2.3.2 大白豬和馬身豬背最長肌CAⅢ基因mRNA時(shí)序表達(dá) 對(duì)從初生到5 月齡大白豬和馬身豬背最長肌中CAⅢ基因mRNA 的時(shí)序表達(dá)規(guī)律進(jìn)行研究，結(jié)果發(fā)現(xiàn)，在大白豬中，CAⅢ基因mRNA 表達(dá)量呈上升—下降—上升—下降的趨勢，初生時(shí)最低，1 月齡時(shí)表達(dá)量升高，2 月齡時(shí)下降，此后表達(dá)量再次上升，到3 月齡時(shí)達(dá)到峰值，之后開始下降。在馬身豬中的表達(dá)規(guī)律和大白豬中基本相似，但在5 月齡時(shí)表達(dá)量最高，極顯著地高于其他各個(gè)階段（P＜0.01）（圖9）。

由圖9 還可知，同一月齡大白豬和馬身豬之間比較，在0，1，2 月齡中大白豬和馬身豬CAⅢmRNA表達(dá)量差異不顯著，而在3 月齡以后2 個(gè)品種CAⅢmRNA 表達(dá)量差異顯著，3 月齡和4 月齡時(shí)，大白豬CAⅢmRNA 表達(dá)量顯著（P＜0.05）和極顯著（P＜0.01）地高于馬身豬，而在5 月齡時(shí)，馬身豬CAⅢmRNA 表達(dá)量極顯著地高于大白豬（P＜0.01）。

3 結(jié)論與討論

本研究成功獲得豬CAⅢ基因CDS 序列，并通過生物信息學(xué)方法對(duì)豬CAⅢ基因編碼的蛋白質(zhì)組成結(jié)構(gòu)及生物學(xué)特性進(jìn)行預(yù)測和分析，結(jié)果表明，該基因CDS 區(qū)783 bp，編碼260 個(gè)氨基酸，是一個(gè)堿性親水蛋白，有34 個(gè)磷酸化位點(diǎn)，其中，酪氨酸磷酸化位點(diǎn)有12 個(gè)。酪氨酸磷酸化在生長因子信號(hào)傳導(dǎo)和增殖中發(fā)揮重要的作用[16]，推測CAⅢ蛋白與細(xì)胞增殖有關(guān)。本試驗(yàn)預(yù)測，CAⅢ蛋白亞細(xì)胞定位主要在細(xì)胞質(zhì)中，而α-CA 家族中CAI，CAII，CAⅢ，CAVII 和CAXⅢ均屬于細(xì)胞質(zhì)酶，預(yù)測結(jié)果與他人研究結(jié)果一致[17]，由此推斷，豬CAⅢ基因編碼的蛋白主要在細(xì)胞質(zhì)中發(fā)揮作用。

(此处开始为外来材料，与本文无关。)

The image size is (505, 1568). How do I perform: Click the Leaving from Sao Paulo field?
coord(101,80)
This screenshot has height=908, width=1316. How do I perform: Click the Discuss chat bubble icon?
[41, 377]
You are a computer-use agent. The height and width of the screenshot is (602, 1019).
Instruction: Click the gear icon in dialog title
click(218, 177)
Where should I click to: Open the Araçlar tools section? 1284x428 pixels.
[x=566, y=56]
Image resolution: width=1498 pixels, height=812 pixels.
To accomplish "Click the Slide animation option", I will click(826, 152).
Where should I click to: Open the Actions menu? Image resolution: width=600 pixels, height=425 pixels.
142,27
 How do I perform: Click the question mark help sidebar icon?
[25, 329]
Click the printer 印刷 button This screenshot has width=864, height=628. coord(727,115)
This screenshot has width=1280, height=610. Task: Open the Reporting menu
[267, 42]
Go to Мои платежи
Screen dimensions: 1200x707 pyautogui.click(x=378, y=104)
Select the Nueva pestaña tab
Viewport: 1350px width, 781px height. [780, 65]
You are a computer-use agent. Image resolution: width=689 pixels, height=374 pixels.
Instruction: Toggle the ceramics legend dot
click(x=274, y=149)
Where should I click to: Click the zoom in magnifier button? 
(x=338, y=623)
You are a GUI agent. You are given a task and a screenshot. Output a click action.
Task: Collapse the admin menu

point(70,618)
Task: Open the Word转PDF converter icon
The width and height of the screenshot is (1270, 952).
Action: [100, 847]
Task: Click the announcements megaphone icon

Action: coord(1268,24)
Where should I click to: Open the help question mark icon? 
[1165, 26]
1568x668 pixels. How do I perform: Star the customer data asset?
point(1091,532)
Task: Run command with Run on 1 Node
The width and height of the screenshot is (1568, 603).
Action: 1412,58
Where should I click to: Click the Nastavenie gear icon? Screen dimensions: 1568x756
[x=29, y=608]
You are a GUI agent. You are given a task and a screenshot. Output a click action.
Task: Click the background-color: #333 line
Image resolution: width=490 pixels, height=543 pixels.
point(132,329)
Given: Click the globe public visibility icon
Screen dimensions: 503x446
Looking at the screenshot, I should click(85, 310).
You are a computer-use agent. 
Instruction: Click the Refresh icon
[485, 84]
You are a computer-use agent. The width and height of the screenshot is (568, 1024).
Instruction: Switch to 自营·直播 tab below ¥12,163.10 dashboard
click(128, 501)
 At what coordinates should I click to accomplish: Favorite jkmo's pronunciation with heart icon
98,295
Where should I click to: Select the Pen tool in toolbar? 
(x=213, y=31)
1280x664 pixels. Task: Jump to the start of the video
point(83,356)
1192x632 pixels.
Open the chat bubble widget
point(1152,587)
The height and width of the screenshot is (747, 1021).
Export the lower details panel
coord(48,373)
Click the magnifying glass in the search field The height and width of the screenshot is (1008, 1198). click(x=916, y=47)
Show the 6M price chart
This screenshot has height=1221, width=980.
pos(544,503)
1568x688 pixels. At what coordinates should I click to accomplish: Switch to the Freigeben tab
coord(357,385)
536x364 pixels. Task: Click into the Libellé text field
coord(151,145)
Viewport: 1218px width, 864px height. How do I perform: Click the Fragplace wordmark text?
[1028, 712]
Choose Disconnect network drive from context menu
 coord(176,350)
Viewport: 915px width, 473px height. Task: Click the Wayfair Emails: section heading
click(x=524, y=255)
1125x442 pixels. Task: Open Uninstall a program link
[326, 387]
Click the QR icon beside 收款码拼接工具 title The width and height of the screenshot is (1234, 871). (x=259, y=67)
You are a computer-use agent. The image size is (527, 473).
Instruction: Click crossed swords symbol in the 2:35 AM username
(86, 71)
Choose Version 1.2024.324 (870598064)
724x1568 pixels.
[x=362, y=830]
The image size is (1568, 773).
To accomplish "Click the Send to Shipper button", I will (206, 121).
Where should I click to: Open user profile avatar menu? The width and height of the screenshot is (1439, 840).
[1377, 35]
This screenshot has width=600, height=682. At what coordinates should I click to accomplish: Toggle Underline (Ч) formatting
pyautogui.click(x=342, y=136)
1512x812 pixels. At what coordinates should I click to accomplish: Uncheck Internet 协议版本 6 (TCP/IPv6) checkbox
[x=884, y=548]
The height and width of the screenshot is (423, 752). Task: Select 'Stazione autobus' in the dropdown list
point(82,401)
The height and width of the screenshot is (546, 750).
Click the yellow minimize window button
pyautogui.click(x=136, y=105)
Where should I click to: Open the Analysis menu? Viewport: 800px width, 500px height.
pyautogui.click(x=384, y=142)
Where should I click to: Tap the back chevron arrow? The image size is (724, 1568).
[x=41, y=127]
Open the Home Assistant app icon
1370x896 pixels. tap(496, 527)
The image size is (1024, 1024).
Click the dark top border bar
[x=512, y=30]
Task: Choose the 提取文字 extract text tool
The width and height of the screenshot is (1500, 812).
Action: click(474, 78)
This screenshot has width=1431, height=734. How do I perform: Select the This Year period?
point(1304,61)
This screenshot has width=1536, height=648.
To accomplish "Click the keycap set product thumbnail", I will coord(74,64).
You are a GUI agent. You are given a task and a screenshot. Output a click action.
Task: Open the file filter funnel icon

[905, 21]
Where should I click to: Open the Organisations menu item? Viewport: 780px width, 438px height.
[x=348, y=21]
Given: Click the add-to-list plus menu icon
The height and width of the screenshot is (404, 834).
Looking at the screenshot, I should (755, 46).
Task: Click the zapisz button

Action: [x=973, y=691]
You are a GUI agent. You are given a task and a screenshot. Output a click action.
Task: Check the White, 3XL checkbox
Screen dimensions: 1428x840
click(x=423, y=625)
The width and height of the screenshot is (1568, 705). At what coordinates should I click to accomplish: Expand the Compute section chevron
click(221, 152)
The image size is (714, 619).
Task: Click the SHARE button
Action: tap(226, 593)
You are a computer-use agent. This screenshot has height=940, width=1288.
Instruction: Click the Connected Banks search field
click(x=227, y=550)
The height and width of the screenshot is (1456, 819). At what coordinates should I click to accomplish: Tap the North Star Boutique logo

有研究表明，CAⅢ基因在不同組織中均有表達(dá)，但主要在骨骼肌中表達(dá)，它可以代表8%的慢肌纖維骨骼肌的可溶性蛋白質(zhì)[18]。本研究中，CAⅢ基因在背最長肌中表達(dá)量最高，其次是胰臟，研究結(jié)果與前人研究結(jié)果一致。就時(shí)序發(fā)育規(guī)律而言，CAⅢ具有獨(dú)特而復(fù)雜的發(fā)育模式，在發(fā)育的特定階段和整個(gè)成年期的3 種不同的中胚層組織中表達(dá)。骨骼肌中CAⅢ水平并不隨動(dòng)物的性別或胖瘦程度而改變，但會(huì)隨動(dòng)物的發(fā)育而發(fā)生明顯變化[19]。CAⅢ基因表達(dá)的第1 個(gè)位點(diǎn)是發(fā)育中的脊索[20]，胚胎的主要軸向結(jié)構(gòu)[21]，當(dāng)脊索不再是連續(xù)結(jié)構(gòu)時(shí)，CAⅢmRNA 存在于脊椎殘余物中，即每個(gè)椎間盤中心的髓核。CAⅢ表達(dá)的第2 階段是在發(fā)育中的肌肉中，一旦肌肉分化并隨著發(fā)育的進(jìn)行而延伸到所有骨骼肌[20]，就會(huì)通過CAⅢ轉(zhuǎn)錄物限制成熟的I 型慢纖維來細(xì)化差異肌肉塊內(nèi)的表達(dá)[22]，出生后，CAⅢ蛋白在慢肌纖維中高表達(dá)[23]。CARTER 等[24]測定了人胚胎和嬰兒時(shí)期骨骼肌中CAⅢ的表達(dá)量，結(jié)果表明，CAⅢ在11 周的胚胎中低表達(dá)，15 周時(shí)開始升高，相當(dāng)于成人表達(dá)量的10%，20 周為成人表達(dá)量的20%，新生兒的表達(dá)量為成人的1/2。本研究中，在生長前期，隨著年齡的增加，在大白豬和馬身豬中，CAⅢ基因mRNA 的表達(dá)基本呈上升趨勢；在大白豬中，在3 月齡時(shí)CAⅢmRNA 表達(dá)量達(dá)到峰值，而在馬身豬中，在5 月齡達(dá)到峰值，這與CARTER[24]的研究結(jié)果基本一致，也與CAⅢ促進(jìn)細(xì)胞增殖的功能相一致。DAI 等[7]研究發(fā)現(xiàn)，在SK-Hep1 肝癌細(xì)胞中過表達(dá)CAⅢ可導(dǎo)致細(xì)胞的過度增殖和侵襲力增加，CAⅢ增加可促進(jìn)細(xì)胞的增殖，這有可能是造成大白豬比馬身豬發(fā)育快的原因之一。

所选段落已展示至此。